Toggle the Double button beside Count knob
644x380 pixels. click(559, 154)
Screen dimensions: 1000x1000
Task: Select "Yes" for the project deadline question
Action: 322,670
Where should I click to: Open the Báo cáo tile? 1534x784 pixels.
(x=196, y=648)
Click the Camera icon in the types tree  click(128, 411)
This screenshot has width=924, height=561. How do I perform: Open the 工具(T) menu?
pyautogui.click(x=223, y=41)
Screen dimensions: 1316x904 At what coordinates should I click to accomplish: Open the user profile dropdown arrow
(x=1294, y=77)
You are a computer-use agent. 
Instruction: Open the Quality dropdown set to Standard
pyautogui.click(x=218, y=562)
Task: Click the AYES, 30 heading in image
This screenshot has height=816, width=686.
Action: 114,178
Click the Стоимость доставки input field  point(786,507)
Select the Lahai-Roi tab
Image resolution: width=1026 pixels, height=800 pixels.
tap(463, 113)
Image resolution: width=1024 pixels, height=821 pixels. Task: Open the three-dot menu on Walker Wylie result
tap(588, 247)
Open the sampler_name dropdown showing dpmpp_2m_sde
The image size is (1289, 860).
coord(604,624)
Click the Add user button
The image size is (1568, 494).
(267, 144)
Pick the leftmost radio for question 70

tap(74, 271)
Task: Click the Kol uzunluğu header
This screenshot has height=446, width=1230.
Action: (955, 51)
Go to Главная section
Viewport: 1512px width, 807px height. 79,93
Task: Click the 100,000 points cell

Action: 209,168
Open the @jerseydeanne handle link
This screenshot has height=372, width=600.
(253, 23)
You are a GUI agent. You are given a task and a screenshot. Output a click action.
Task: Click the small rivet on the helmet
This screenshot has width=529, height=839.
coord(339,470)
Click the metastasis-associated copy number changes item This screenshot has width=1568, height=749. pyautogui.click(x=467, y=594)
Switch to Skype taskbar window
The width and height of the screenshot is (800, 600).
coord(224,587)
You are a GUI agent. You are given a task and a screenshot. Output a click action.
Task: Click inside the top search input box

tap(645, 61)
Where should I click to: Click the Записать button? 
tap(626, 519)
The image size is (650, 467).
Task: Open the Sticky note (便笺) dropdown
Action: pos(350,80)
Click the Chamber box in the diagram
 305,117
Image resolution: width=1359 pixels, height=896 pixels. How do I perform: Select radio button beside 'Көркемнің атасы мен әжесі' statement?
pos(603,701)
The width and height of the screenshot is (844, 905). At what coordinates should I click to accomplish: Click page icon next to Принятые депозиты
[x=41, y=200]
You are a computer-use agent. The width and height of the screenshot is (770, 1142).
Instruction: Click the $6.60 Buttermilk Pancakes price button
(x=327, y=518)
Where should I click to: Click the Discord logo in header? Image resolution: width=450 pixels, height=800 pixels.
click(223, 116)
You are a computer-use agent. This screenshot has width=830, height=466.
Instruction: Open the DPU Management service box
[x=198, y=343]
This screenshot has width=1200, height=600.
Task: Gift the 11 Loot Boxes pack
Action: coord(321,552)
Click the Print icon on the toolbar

§ §

> **What the task asks**: Output all of the material exactly as written.

> **Output of the exercise**:
Toggle the Double button beside Count knob
644x380 pixels. click(559, 154)
Screen dimensions: 1000x1000
Task: Select "Yes" for the project deadline question
Action: 322,670
Where should I click to: Open the Báo cáo tile? 1534x784 pixels.
(x=196, y=648)
Click the Camera icon in the types tree  click(128, 411)
This screenshot has width=924, height=561. How do I perform: Open the 工具(T) menu?
pyautogui.click(x=223, y=41)
Screen dimensions: 1316x904 At what coordinates should I click to accomplish: Open the user profile dropdown arrow
(x=1294, y=77)
You are a computer-use agent. 
Instruction: Open the Quality dropdown set to Standard
pyautogui.click(x=218, y=562)
Task: Click the AYES, 30 heading in image
This screenshot has height=816, width=686.
Action: 114,178
Click the Стоимость доставки input field  point(786,507)
Select the Lahai-Roi tab
Image resolution: width=1026 pixels, height=800 pixels.
tap(463, 113)
Image resolution: width=1024 pixels, height=821 pixels. Task: Open the three-dot menu on Walker Wylie result
tap(588, 247)
Open the sampler_name dropdown showing dpmpp_2m_sde
The image size is (1289, 860).
coord(604,624)
Click the Add user button
The image size is (1568, 494).
(267, 144)
Pick the leftmost radio for question 70

tap(74, 271)
Task: Click the Kol uzunluğu header
This screenshot has height=446, width=1230.
Action: (955, 51)
Go to Главная section
Viewport: 1512px width, 807px height. 79,93
Task: Click the 100,000 points cell

Action: 209,168
Open the @jerseydeanne handle link
This screenshot has height=372, width=600.
(253, 23)
You are a GUI agent. You are given a task and a screenshot. Output a click action.
Task: Click the small rivet on the helmet
This screenshot has width=529, height=839.
coord(339,470)
Click the metastasis-associated copy number changes item This screenshot has width=1568, height=749. pyautogui.click(x=467, y=594)
Switch to Skype taskbar window
The width and height of the screenshot is (800, 600).
coord(224,587)
You are a GUI agent. You are given a task and a screenshot. Output a click action.
Task: Click inside the top search input box

tap(645, 61)
Where should I click to: Click the Записать button? 
tap(626, 519)
The image size is (650, 467).
Task: Open the Sticky note (便笺) dropdown
Action: pos(350,80)
Click the Chamber box in the diagram
 305,117
Image resolution: width=1359 pixels, height=896 pixels. How do I perform: Select radio button beside 'Көркемнің атасы мен әжесі' statement?
pos(603,701)
The width and height of the screenshot is (844, 905). At what coordinates should I click to accomplish: Click page icon next to Принятые депозиты
[x=41, y=200]
You are a computer-use agent. The width and height of the screenshot is (770, 1142).
Instruction: Click the $6.60 Buttermilk Pancakes price button
(x=327, y=518)
Where should I click to: Click the Discord logo in header? Image resolution: width=450 pixels, height=800 pixels.
click(223, 116)
You are a computer-use agent. This screenshot has width=830, height=466.
Instruction: Open the DPU Management service box
[x=198, y=343]
This screenshot has width=1200, height=600.
Task: Gift the 11 Loot Boxes pack
Action: coord(321,552)
Click the Print icon on the toolbar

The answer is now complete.